I HAD a wee chuckle to myself when one or two of the Celtic Family's media cheerleaders voiced their dissent at the Scottish Football Writers Association awarding the Manager of the Year award to Stevie Clarke, rather than Yer man Brendan.

The best response to the howls of indignation from the ranks of the “Never defeated, always cheated” came from a Kilmarnock fan on their Killie Fans Facebook page, who asked: “If the jobs had been reversed and Brendan Rodgers had taken-over at Rugby Park when Stevie Clarke did – would he have overseen the turnaround in fortunes which Stevie has?

Cue Jonathan Watson as King Kenny: “Maybes aye, maybes naw.”

But, to the supplementary question: “Would a Celtic team managed by Stevie Clarke have won the league?” The answer has to be: “Aye, definitely.”

And that, Celtic fans, is why Stevie deserved to win the award.

A NOW retired mate of mine, released back into the wild after some 40-years on the Herald Sports Desk, took me to task the other day over a piece I had written elsewhere, about the decline in standards among our football writers today.

He explains the perceived decline in the Herald as down to having gone from: “When I started there, we had a 'Token Tim', when I retired, I was 'The Last House Hun'”. He felt, I had, in my piece, listed too-many tabloid hacks as my influences, and too-few broadsheet writers.
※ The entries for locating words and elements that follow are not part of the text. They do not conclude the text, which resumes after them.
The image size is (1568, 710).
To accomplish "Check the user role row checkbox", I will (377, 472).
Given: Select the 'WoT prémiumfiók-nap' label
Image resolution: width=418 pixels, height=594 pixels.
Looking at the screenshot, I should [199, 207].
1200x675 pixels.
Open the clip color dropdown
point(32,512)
At least we were agreed on one thing – The Herald is going to Hell in a jet-powered hand cart.

I have to say, Ah hae ma doots about some of them today, but, they earned a stay of execution with that vote for Stevie Clarke.
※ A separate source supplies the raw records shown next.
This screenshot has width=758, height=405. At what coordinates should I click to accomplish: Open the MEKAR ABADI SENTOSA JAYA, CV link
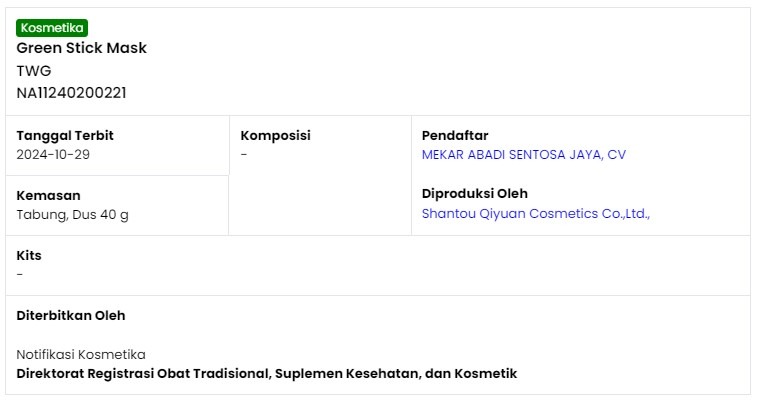pos(524,155)
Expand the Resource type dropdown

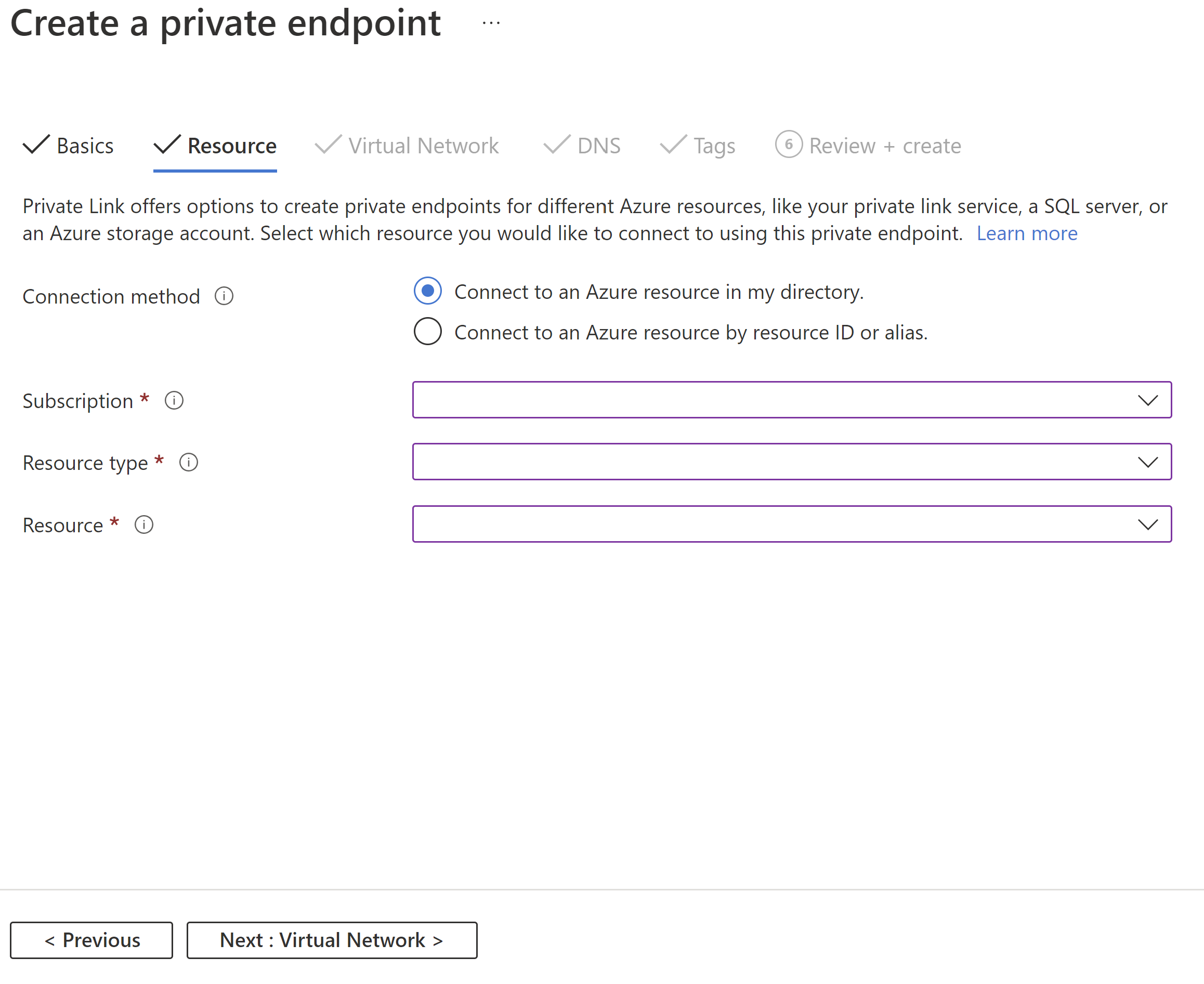pyautogui.click(x=1149, y=461)
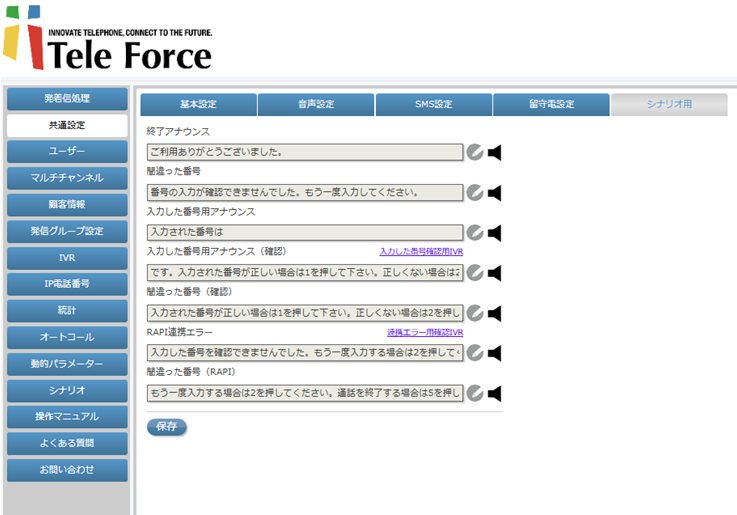Image resolution: width=737 pixels, height=515 pixels.
Task: Play the RAPI連携エラー announcement speaker icon
Action: point(494,353)
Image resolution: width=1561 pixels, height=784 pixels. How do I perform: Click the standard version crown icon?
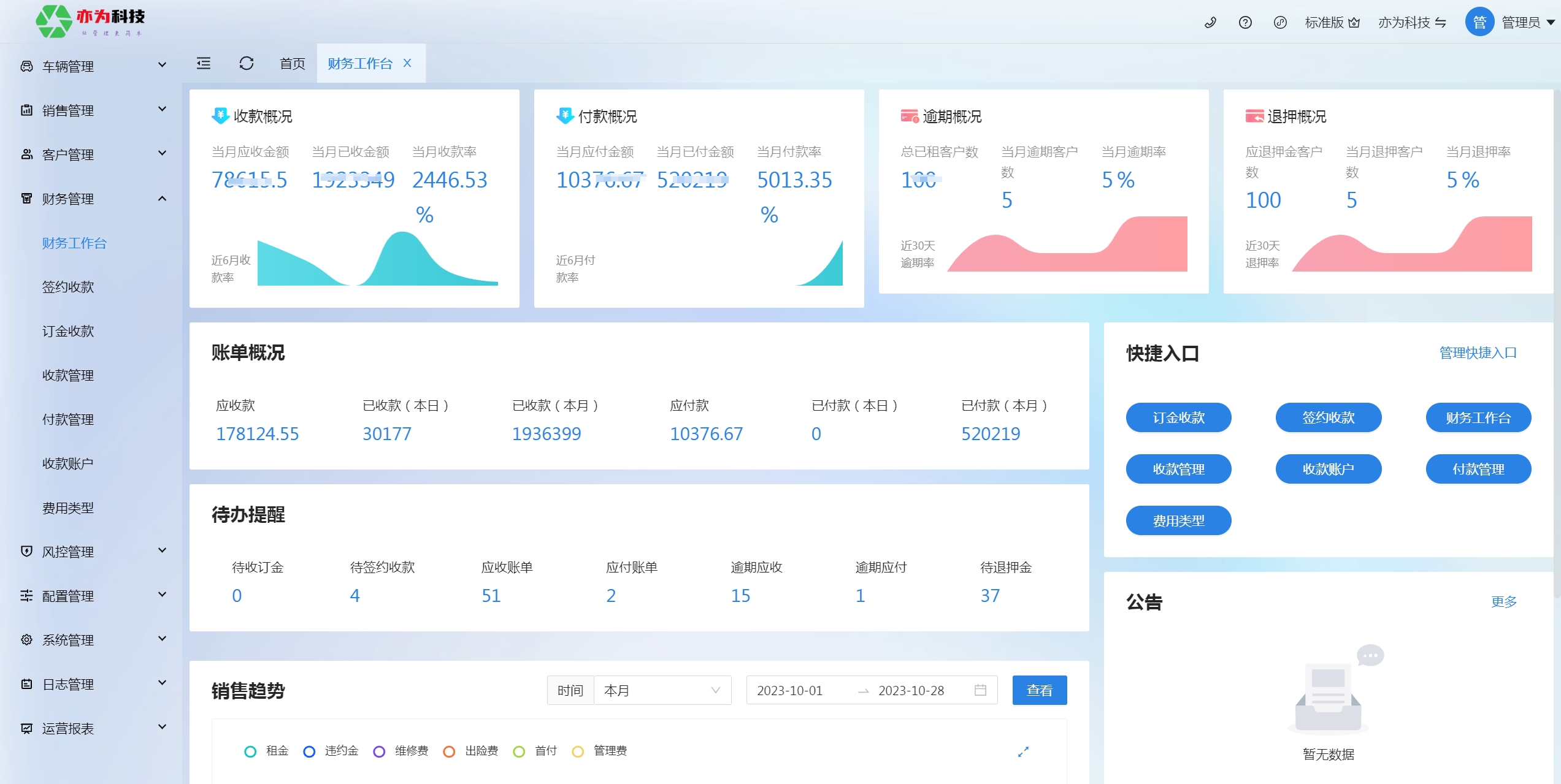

I ALMOST forgot, but, just about the biggest laugh I had over the weekend – excepting wee Lenny's priceless celebration at Easter Road, was when I read the howlingly indignant interview the Cove Rangers captain gave following Cowdenbeath's win in the League Two promotion/relegation play-off.
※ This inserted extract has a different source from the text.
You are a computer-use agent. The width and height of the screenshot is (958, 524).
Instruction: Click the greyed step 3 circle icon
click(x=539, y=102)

The Cove boy, enjoying his 15 seconds of fame went on about The Establishment not wanting his side to go up into Senior Football. Then I remembered, the present President of the SFA, Alan McCrae, represents which club – why Cove Rangers.

Bobby Kinzer scoring - His was the proudest Walk of Shame before Lenny's on Sunday

Speaking of Mr Lennon's Easter Road red card I haven't seen such a triumphant “walk of shame” since, back in the 1980s, Falkirk's Team Solripe toppled the hitherto all-conquering MIM in the Scottish Basketball Cup Final.

Bobby 'Special K' Kinzer, aka “The Fruit Pastilles Man”, because of his appearance in a TV advertisement for the wee sweets, “fouled-out” in the game. (In basketball, after your fifth personal foul, you are out of the game, but can be substituted). His was a cracker, he dunked over the top of wee Alton Byrd of MIM, leaving a size 14 dusty footprint in the middle of Alton's chest and knocking the wee man almost out of the building in the process.

He acknowledged the “red card” with a waze and sauntered off to a standing ovation from his adoring public – rather like Lenny on Sunday.